Sunday, 29 March 2009

Did you turn your lights off on Saturday ?

(photo from

Saturday 8.30 PM to 9.30 PM local time was Earth Hour as most people know by now. 4000 cities and towns in 88 countries joined the event initiated by the World Wildlife Fund to dim non essential lights to highlight the threat of climate change. The organisers had hoped to reach 1 billion people, and possibly succeeded.

Climate change is a key issue facing the world today. Most people would agree that the threat is real and that all of us need to act. An event such as Earth Hour is great for building awareness and touching people. I too switched off my lights yesterday.

However, the issue of climate change, is a very complex subject. It is in some danger of being hijacked by sensationalists, who are completely intolerant of any other viewpoint. Very often, some of the actions urged will actually make the situation worse. There is no simple answer - every action by humans will leave some carbon footprint or the other and sometimes what seems apparently eco friendly may actually be not so good at all. Take even the case of the Earth Hour.

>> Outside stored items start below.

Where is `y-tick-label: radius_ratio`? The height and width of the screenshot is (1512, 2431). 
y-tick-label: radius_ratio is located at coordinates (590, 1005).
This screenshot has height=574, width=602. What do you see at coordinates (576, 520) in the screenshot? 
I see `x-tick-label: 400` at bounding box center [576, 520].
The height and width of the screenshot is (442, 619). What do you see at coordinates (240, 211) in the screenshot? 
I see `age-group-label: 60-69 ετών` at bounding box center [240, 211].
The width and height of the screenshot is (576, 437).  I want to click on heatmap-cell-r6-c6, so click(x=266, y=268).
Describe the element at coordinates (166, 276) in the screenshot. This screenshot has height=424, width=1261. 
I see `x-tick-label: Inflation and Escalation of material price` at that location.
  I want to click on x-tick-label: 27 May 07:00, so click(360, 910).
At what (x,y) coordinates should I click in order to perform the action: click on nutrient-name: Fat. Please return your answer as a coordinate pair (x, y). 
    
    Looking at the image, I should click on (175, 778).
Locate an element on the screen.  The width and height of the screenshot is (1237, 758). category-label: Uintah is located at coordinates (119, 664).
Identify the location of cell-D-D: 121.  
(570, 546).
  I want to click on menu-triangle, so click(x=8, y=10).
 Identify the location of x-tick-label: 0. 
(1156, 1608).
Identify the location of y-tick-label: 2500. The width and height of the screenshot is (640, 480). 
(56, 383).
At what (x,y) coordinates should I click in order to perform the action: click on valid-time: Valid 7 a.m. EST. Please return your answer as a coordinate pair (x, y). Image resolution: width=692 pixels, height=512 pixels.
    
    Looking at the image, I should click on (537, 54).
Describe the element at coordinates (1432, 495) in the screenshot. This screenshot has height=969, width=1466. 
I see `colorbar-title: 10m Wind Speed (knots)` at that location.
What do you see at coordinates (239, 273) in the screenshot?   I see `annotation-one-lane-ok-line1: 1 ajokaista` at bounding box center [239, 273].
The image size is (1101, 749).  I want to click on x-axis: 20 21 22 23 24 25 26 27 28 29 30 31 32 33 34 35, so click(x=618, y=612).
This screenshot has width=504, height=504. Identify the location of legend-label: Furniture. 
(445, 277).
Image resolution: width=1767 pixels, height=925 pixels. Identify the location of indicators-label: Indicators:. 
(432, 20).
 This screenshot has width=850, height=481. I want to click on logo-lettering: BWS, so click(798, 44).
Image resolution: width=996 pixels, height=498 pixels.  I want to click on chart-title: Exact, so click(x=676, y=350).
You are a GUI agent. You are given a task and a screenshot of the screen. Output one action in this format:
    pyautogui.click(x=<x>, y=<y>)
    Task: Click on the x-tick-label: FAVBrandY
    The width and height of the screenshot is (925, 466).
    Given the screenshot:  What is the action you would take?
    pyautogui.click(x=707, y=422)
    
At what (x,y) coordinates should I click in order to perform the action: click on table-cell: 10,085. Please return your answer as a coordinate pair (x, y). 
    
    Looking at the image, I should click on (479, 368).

What did most people do for illumination when they switched the lights off ? They probably lit a candle. Most candles are made of paraffin, a heavy hydrocarbon derived from crude oil. An article published in the Christian Science Monitor says that if you burn a paraffin candle for one hour, you would probably release 10 grams of carbon di oxide. If you had turned off a CFL bulb, you would probably have saved 5-13 gms of CO2, depending on what the source of your electricity was. So if you had a candle lit party in Kansas, for example, and lit a candle for every CFL you switched off, you actually added to the climate problem; not reduced it.

Of course, the Earth Hour did greatly reduce the CO2 emitted. A lot more lights were extinguished than candles lit. And by no means is CFL everywhere. Incandescents still rule the world and they emit for more CO2 than paraffin candles. So overall, this was a great event.

But my point is that an action is not always what it seems. A lot more research is needed , preferably under the auspices of the UN, to bring out a guide to the most sensible steps that mankind should take. This should not be left only to the tree huggers. You need a cross section of experts who can recommend the right actions that make the most difference and who can balance the needs of development and the needs of protecting the environment.

I switched off my lights, but can, will, and should, do more. But it would help if somebody (not Michael Moore) told me what's truly the best to do.


Syed Hassan said...

there were many restaurants in singapore which had candle light dinners during the earth hour..this part of 10 g of co2 is a revelation indeed...

Ramesh said...

I didn't know of it either until I read the report in the Christain Science Monitor. Hence my point that its a complex area that doesn't offer simplistic solutuions.